Your response should be an exact reproduction of the data below, beginning at the line containing "farmington new mexico (38, 380)" and ending with the final line.

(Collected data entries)
»»

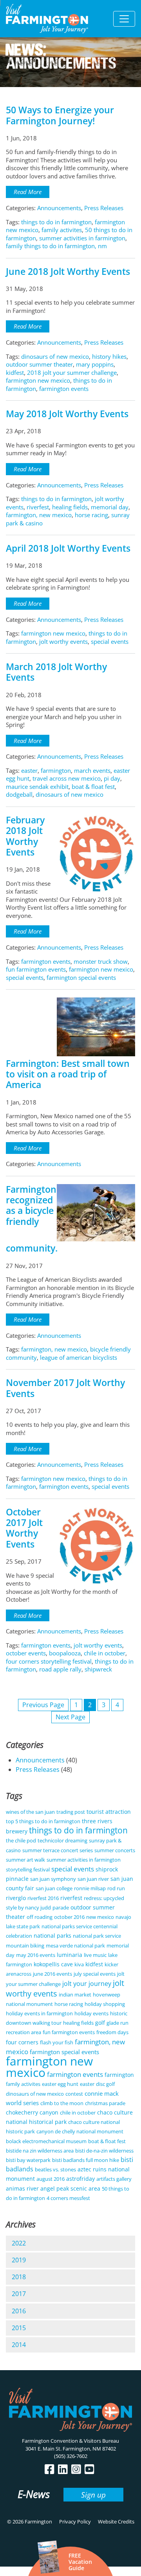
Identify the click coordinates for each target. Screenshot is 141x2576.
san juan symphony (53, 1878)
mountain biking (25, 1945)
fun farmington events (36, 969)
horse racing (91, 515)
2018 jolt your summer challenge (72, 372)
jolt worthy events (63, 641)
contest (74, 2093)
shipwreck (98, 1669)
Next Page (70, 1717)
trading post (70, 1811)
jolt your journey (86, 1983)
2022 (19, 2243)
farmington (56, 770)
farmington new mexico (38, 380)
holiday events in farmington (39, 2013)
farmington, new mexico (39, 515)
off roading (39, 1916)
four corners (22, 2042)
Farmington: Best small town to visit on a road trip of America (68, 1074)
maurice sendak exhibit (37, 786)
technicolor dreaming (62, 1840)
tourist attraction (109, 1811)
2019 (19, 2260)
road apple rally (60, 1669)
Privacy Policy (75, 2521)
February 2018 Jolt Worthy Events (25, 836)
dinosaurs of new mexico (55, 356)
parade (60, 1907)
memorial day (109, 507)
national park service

««

> _EXPECTED ANSWER_
farmington new mexico (38, 380)
holiday events in farmington (39, 2013)
farmington, new mexico (39, 515)
off roading (39, 1916)
four corners (22, 2042)
Farmington: Best small town to visit on a road trip of America (68, 1074)
maurice sendak exhibit (37, 786)
technicolor dreaming (62, 1840)
tourist attraction (109, 1811)
2019 (19, 2260)
road apple rally (60, 1669)
Privacy Policy (75, 2521)
February 2018 Jolt Worthy Events (25, 836)
dinosaurs of new mexico (55, 356)
parade (60, 1907)
memorial day (109, 507)
national park service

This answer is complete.